0

I am starting a Python script called test.py from the main script called main.py. In the test.py I am tracking some machine learning metrics. When these metrics reach a certain threshold, I want to terminate the subprocess in which the test.py was started.

Is there a possibility to achieve this in Python if I have started this script by using:
proc = subprocess.Popen("python test.py", shell=True)

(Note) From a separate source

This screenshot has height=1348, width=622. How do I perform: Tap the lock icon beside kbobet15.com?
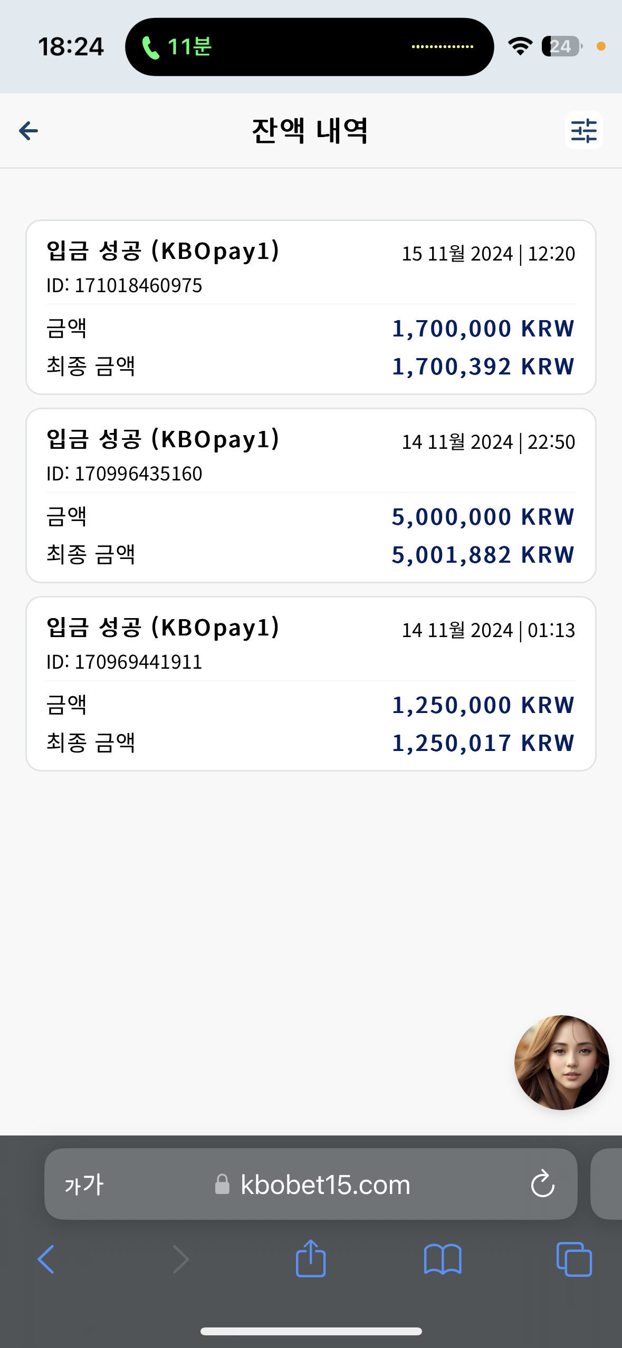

I haven't found anything in the documentation which would allow me to trigger this event on my own.

Reallu
  • 50
  • 4
  • `proc.terminate()`? It is not elegant: I would use `proc.communicate` so you have a graceful shutdown. – azelcer Jan 13 '22 at 14:33
  • I know that you can terminate it with `proc.terminate()` but how can I know **when** to do that? I am talking about triggering some event before the script has finished executing and when that event is triggered to forcefully terminate the process. – Reallu Jan 13 '22 at 14:53
  • I also want to be able to send that event from the script which was run inside of the `Popen` process. – Reallu Jan 13 '22 at 14:56
  • You should be better using `multiprocessing`. `subprocess` buffering issues are a nightmare. – azelcer Jan 13 '22 at 15:59
  • `subprocess.run` and `p.communicate()` support a `timeout` keyword which let you shut them down when enough time has passed. But running Python as a subprocess of itself is often an antipattern. – tripleee Jan 14 '22 at 07:48
  • As an aside, the `shell=True` is easy to avoid, and you probably should. See further [Actual meaning of `shell=True` in subprocess](https://stackoverflow.com/questions/3172470/actual-meaning-of-shell-true-in-subprocess) – tripleee Jan 14 '22 at 07:48
  • Can you modify `test.py`? Do you need a portable solution or Linux-only is OK? – azelcer Jan 14 '22 at 15:57

1 Answers1

0

UPDATED The easiest way to perform this is to pass the termination condition as a parameter to test.py.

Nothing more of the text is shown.